Why Evals Are the Bottleneck for Useful Agent Systems
A project-grounded argument for why useful agent systems need eval infrastructure before they need more orchestration complexity.
Why Evals Are the Bottleneck for Useful Agent Systems
Agent systems usually fail less because they lack another orchestration pattern and more because nobody can say, with evidence, whether the new behavior is better than the old behavior.
That sounds obvious, but it changes what should be built first. When a team starts designing an agent workflow, the attractive work is graph structure, routing, tool use, and memory. Those pieces matter. But without evals, every change becomes a story about intention instead of a measurement of behavior.
Orchestration Is Easy To Add And Hard To Trust
Consider a LangGraph assistant that helps developers plan and repair multi-step AI workflows. It can inspect files, suggest graph structure, explain state transitions, and recommend tests. The first version might be a single agent with tools. The second version might split into a planner, code reader, critic, and verifier.
The multi-agent version can look more sophisticated while being less useful. It might write longer explanations, route more tasks, and consume more tokens, but still miss the real failure: it gives confident advice that does not improve the project.
The key question is not "Did we add a critic agent?" The key question is "Did the new system produce advice that led to fewer broken workflows, faster implementation, or better tests?"

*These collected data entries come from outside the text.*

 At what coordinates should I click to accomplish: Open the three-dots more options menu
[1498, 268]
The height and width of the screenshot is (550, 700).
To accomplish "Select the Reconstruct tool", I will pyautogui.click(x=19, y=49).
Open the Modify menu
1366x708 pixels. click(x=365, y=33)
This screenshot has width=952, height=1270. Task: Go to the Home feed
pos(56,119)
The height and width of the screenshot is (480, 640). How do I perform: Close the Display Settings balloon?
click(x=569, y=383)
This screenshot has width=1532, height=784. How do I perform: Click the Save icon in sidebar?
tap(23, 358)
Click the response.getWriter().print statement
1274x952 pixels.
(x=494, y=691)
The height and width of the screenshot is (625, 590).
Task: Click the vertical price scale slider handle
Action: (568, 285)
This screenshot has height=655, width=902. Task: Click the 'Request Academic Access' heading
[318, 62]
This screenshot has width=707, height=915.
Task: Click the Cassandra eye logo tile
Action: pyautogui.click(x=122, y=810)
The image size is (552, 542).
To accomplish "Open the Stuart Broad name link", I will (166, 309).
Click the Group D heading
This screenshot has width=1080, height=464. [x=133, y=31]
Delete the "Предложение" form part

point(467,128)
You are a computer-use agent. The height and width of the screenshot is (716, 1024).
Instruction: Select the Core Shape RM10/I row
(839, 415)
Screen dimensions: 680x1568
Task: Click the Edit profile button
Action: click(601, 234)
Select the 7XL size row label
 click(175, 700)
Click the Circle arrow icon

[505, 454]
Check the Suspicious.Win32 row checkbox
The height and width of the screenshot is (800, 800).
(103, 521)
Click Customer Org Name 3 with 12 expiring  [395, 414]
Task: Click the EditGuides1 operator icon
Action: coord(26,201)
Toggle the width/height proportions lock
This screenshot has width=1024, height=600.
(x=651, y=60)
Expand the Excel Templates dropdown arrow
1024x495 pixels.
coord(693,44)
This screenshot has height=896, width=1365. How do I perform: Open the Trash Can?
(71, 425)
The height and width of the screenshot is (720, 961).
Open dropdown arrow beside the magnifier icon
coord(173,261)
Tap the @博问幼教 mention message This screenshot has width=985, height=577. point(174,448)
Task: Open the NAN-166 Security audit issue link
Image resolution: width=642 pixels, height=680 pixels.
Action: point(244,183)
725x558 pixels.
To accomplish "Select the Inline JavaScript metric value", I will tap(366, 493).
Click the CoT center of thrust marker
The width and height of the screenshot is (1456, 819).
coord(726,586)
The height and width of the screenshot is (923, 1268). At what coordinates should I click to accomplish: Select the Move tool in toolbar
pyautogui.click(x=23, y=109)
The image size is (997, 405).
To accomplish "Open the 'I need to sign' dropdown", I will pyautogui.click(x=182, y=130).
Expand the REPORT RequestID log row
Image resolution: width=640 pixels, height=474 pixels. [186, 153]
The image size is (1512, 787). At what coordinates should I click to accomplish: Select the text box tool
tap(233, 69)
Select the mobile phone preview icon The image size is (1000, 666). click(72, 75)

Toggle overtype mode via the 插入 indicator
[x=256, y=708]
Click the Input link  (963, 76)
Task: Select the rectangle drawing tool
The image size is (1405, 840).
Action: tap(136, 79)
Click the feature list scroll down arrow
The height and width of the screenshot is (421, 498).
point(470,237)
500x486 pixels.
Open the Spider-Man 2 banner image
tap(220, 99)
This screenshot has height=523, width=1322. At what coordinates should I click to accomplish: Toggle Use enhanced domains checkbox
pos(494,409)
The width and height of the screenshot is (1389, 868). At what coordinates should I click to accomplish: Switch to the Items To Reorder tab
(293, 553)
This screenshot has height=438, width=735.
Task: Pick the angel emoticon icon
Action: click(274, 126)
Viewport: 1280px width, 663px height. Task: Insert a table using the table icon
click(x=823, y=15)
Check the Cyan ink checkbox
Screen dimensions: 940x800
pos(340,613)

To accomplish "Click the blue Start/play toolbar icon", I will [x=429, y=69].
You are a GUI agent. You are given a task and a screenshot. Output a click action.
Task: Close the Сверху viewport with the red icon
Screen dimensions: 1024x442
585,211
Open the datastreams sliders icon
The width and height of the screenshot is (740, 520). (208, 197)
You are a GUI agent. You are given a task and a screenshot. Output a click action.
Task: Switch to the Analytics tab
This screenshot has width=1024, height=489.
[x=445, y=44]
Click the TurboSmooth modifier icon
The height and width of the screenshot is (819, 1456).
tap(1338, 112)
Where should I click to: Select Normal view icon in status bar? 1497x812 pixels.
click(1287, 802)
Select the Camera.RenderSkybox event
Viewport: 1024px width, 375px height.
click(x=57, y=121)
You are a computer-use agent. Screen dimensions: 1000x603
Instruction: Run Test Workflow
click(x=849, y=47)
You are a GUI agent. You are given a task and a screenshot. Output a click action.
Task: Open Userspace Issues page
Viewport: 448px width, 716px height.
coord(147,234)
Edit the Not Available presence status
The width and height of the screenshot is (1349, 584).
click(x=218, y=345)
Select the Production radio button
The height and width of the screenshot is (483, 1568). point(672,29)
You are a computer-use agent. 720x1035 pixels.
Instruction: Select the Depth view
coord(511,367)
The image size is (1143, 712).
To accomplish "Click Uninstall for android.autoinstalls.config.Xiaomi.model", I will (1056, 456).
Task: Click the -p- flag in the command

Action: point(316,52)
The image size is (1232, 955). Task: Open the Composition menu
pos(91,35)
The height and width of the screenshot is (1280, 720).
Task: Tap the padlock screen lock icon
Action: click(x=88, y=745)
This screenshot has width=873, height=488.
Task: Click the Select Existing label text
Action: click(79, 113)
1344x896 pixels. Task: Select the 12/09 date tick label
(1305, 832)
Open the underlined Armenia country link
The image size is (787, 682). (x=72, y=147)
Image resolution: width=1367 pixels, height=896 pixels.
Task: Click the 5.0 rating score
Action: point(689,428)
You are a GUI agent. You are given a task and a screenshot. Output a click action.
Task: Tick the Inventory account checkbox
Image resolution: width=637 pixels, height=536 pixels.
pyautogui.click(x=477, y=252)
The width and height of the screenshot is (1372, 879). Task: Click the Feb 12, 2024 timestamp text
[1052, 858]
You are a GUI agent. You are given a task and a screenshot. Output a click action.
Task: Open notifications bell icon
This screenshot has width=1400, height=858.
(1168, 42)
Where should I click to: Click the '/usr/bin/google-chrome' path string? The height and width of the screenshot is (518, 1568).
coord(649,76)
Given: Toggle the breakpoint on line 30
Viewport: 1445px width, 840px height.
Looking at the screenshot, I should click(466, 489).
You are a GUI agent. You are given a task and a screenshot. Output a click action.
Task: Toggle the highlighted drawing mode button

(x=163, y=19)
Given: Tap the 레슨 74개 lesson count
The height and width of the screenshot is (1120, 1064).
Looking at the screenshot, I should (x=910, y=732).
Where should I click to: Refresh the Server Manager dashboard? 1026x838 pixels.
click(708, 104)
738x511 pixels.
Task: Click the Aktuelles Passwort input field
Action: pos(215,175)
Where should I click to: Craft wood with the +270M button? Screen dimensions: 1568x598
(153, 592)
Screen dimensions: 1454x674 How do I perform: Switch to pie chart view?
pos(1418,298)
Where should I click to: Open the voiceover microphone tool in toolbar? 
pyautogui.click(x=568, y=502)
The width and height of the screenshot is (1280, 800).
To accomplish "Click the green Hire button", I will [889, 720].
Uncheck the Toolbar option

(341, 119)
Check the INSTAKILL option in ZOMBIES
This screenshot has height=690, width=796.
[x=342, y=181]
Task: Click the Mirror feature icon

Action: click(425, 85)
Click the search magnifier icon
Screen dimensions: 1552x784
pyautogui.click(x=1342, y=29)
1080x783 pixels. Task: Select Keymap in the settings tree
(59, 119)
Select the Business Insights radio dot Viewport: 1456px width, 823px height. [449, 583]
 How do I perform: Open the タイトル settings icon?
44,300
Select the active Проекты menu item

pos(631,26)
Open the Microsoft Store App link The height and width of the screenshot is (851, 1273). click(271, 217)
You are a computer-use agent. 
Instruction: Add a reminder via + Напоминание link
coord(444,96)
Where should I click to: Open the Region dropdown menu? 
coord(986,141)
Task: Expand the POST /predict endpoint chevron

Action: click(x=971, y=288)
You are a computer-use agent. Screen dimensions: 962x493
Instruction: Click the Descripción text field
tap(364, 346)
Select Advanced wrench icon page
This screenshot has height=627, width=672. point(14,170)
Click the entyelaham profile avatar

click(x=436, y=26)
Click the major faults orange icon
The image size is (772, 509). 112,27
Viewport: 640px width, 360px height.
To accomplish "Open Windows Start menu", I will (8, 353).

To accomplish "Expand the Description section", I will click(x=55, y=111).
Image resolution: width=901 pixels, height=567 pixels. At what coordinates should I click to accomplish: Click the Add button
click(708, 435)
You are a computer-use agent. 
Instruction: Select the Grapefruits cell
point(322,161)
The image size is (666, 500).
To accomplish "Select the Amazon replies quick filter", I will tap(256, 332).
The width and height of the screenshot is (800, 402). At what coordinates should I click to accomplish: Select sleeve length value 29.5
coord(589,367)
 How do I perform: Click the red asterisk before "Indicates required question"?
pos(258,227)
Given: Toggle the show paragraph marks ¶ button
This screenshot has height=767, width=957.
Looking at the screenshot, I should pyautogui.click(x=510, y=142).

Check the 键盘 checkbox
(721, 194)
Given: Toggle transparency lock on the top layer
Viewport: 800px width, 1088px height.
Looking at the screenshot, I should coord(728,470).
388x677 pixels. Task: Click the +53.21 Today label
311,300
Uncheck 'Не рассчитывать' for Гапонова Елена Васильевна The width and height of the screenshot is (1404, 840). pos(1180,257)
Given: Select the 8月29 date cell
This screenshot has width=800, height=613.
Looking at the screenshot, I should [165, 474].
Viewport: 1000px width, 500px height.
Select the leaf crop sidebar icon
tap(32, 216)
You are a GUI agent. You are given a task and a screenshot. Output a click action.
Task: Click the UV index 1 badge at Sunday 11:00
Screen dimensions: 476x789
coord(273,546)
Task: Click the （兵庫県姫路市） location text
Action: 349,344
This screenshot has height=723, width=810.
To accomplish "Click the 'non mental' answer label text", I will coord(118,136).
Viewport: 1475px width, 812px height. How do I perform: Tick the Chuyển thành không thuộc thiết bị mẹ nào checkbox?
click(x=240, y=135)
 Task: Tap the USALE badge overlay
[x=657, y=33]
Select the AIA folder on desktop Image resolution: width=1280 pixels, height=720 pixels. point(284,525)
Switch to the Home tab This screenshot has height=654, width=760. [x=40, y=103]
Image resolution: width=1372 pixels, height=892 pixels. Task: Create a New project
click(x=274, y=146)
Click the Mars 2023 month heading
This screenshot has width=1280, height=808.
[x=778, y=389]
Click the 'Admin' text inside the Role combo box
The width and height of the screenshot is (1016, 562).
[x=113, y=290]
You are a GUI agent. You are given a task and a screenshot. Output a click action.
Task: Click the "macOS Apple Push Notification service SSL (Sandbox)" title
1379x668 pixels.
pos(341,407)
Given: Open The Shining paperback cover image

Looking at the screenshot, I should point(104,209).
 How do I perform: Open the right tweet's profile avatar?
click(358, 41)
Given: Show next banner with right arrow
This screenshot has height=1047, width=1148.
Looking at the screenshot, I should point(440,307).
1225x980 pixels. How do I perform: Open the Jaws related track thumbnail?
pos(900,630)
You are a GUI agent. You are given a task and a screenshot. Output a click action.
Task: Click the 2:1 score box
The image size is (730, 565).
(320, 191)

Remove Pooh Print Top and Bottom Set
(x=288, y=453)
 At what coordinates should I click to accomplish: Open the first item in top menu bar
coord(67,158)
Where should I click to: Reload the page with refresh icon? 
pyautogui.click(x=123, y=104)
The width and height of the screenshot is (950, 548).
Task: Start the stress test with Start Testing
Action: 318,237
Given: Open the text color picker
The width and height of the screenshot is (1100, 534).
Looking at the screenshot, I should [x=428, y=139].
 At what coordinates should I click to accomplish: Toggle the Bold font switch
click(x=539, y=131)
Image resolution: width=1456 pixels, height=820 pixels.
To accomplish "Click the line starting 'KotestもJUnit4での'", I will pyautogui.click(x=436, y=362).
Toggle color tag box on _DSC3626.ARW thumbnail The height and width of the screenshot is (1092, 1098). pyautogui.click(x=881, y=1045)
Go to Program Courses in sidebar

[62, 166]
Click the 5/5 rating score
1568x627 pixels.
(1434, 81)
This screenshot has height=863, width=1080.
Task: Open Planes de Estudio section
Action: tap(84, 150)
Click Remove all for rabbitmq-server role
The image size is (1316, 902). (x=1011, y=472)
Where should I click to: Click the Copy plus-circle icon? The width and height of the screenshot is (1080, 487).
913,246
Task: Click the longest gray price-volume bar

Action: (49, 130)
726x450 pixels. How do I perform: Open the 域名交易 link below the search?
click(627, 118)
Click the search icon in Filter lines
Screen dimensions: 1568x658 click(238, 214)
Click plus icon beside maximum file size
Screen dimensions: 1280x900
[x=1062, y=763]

That question needs an eval.
A Useful Eval Is A Feedback Contract
A practical eval does not need to be fancy at first. It needs to define:
- The task the agent must complete.
- The expected artifact or decision.
- The observable signals that count as better or worse.
- The failure modes that should block a release.
For an AI development navigator, a small eval set might include real project tasks:
- Given a broken graph, identify the incorrect state transition.
- Given a vague agent workflow request, ask for the missing constraints before generating code.
- Given a pull request diff, flag the missing test that would catch the regression.
Those tasks are small enough to rerun, but concrete enough to expose whether a change helps.
Evals Turn Taste Into Iteration
Without evals, agent development drifts toward subjective taste. One run feels clearer. Another answer sounds more senior. A new prompt seems more careful. Those impressions are useful, but they do not survive scale.
With evals, the development loop becomes sharper:
1. Capture a failure. 2. Add it to the eval set. 3. Change the agent, prompt, tool, or graph. 4. Rerun the eval. 5. Keep the change only if behavior improves without new regressions.
This is the same reason software teams write tests before refactoring important code. The test does not make the implementation good by itself. It creates the boundary that lets the implementation improve without losing known behavior.
The Real Bottleneck
The limiting factor for useful agent systems is not the number of agents. It is the quality of the feedback loop.
More agents increase surface area. They add latency, cost, coordination failure, and harder debugging. If the eval layer is weak, extra agents can make the system harder to trust. If the eval layer is strong, extra agents can be tested as a hypothesis instead of adopted as architecture theater.
That is why eval infrastructure should come before most orchestration complexity. A boring baseline with clear evals beats an impressive graph that nobody can measure.
Takeaway
Before adding another agent to an AI workflow, write down the behavior that should improve and the test that would prove it. If that test cannot be written, the next bottleneck is not architecture. It is judgment.